Aim of the exercise:
Each entry in the listing below should be restated word for word.

Provided records:
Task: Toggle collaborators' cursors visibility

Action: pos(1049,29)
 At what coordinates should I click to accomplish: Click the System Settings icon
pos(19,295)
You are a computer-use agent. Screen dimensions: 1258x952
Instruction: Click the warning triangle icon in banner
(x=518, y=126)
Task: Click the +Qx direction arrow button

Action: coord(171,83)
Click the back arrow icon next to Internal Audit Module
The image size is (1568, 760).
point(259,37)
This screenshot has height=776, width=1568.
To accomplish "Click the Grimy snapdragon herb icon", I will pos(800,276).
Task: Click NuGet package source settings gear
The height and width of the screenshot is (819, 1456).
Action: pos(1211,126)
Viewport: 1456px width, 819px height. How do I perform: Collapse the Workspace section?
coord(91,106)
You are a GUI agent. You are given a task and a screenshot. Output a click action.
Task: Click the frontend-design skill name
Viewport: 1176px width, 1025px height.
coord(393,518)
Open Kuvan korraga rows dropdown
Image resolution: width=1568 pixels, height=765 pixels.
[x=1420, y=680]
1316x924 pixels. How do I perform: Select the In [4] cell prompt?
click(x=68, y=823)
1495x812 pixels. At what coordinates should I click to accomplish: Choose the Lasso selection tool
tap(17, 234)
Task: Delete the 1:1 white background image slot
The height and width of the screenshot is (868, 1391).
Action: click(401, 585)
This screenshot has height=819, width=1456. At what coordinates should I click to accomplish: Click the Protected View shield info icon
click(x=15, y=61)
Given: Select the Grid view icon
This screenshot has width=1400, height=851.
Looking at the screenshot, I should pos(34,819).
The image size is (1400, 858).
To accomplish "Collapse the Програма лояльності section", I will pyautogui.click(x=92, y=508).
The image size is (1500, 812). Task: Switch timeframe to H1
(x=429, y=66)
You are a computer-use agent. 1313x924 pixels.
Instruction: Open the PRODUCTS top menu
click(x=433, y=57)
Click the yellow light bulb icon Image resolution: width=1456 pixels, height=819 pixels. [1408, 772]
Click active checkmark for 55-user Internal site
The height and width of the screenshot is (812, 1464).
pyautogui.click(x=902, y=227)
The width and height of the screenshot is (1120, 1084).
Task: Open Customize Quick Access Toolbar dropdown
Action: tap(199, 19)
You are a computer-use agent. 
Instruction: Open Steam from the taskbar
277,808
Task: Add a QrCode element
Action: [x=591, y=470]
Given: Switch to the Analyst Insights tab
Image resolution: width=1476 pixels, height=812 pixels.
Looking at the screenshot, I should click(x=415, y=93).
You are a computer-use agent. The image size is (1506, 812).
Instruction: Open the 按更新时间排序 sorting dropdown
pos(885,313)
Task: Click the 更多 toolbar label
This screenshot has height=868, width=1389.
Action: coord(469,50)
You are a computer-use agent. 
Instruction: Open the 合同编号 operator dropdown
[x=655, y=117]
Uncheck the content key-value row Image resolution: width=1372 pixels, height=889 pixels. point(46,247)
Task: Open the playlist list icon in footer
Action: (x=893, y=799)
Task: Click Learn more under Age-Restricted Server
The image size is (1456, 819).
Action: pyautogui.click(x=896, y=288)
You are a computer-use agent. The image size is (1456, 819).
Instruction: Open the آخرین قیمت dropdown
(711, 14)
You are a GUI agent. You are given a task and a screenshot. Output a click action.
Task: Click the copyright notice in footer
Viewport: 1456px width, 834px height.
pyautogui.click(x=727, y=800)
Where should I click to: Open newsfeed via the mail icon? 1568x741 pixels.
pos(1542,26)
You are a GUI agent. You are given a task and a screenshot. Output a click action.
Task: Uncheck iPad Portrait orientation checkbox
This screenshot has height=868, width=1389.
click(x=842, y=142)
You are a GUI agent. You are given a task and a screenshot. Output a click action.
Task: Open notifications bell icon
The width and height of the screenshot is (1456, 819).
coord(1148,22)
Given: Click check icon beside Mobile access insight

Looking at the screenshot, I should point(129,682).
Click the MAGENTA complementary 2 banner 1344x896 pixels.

Answer to this task:
Task: Toggle collaborators' cursors visibility

Action: pos(1049,29)
 At what coordinates should I click to accomplish: Click the System Settings icon
pos(19,295)
You are a computer-use agent. Screen dimensions: 1258x952
Instruction: Click the warning triangle icon in banner
(x=518, y=126)
Task: Click the +Qx direction arrow button

Action: coord(171,83)
Click the back arrow icon next to Internal Audit Module
The image size is (1568, 760).
point(259,37)
This screenshot has height=776, width=1568.
To accomplish "Click the Grimy snapdragon herb icon", I will pos(800,276).
Task: Click NuGet package source settings gear
The height and width of the screenshot is (819, 1456).
Action: pos(1211,126)
Viewport: 1456px width, 819px height. How do I perform: Collapse the Workspace section?
coord(91,106)
You are a GUI agent. You are given a task and a screenshot. Output a click action.
Task: Click the frontend-design skill name
Viewport: 1176px width, 1025px height.
coord(393,518)
Open Kuvan korraga rows dropdown
Image resolution: width=1568 pixels, height=765 pixels.
[x=1420, y=680]
1316x924 pixels. How do I perform: Select the In [4] cell prompt?
click(x=68, y=823)
1495x812 pixels. At what coordinates should I click to accomplish: Choose the Lasso selection tool
tap(17, 234)
Task: Delete the 1:1 white background image slot
The height and width of the screenshot is (868, 1391).
Action: click(401, 585)
This screenshot has height=819, width=1456. At what coordinates should I click to accomplish: Click the Protected View shield info icon
click(x=15, y=61)
Given: Select the Grid view icon
This screenshot has width=1400, height=851.
Looking at the screenshot, I should pos(34,819).
The image size is (1400, 858).
To accomplish "Collapse the Програма лояльності section", I will pyautogui.click(x=92, y=508).
The image size is (1500, 812). Task: Switch timeframe to H1
(x=429, y=66)
You are a computer-use agent. 1313x924 pixels.
Instruction: Open the PRODUCTS top menu
click(x=433, y=57)
Click the yellow light bulb icon Image resolution: width=1456 pixels, height=819 pixels. [1408, 772]
Click active checkmark for 55-user Internal site
The height and width of the screenshot is (812, 1464).
pyautogui.click(x=902, y=227)
The width and height of the screenshot is (1120, 1084).
Task: Open Customize Quick Access Toolbar dropdown
Action: tap(199, 19)
You are a computer-use agent. 
Instruction: Open Steam from the taskbar
277,808
Task: Add a QrCode element
Action: [x=591, y=470]
Given: Switch to the Analyst Insights tab
Image resolution: width=1476 pixels, height=812 pixels.
Looking at the screenshot, I should click(x=415, y=93).
You are a computer-use agent. The image size is (1506, 812).
Instruction: Open the 按更新时间排序 sorting dropdown
pos(885,313)
Task: Click the 更多 toolbar label
This screenshot has height=868, width=1389.
Action: coord(469,50)
You are a computer-use agent. 
Instruction: Open the 合同编号 operator dropdown
[x=655, y=117]
Uncheck the content key-value row Image resolution: width=1372 pixels, height=889 pixels. point(46,247)
Task: Open the playlist list icon in footer
Action: (x=893, y=799)
Task: Click Learn more under Age-Restricted Server
The image size is (1456, 819).
Action: pyautogui.click(x=896, y=288)
You are a computer-use agent. The image size is (1456, 819).
Instruction: Open the آخرین قیمت dropdown
(711, 14)
You are a GUI agent. You are given a task and a screenshot. Output a click action.
Task: Click the copyright notice in footer
Viewport: 1456px width, 834px height.
pyautogui.click(x=727, y=800)
Where should I click to: Open newsfeed via the mail icon? 1568x741 pixels.
pos(1542,26)
You are a GUI agent. You are given a task and a screenshot. Output a click action.
Task: Uncheck iPad Portrait orientation checkbox
This screenshot has height=868, width=1389.
click(x=842, y=142)
You are a GUI agent. You are given a task and a screenshot. Output a click action.
Task: Open notifications bell icon
The width and height of the screenshot is (1456, 819).
coord(1148,22)
Given: Click check icon beside Mobile access insight

Looking at the screenshot, I should point(129,682).
Click the MAGENTA complementary 2 banner 1344x896 pixels.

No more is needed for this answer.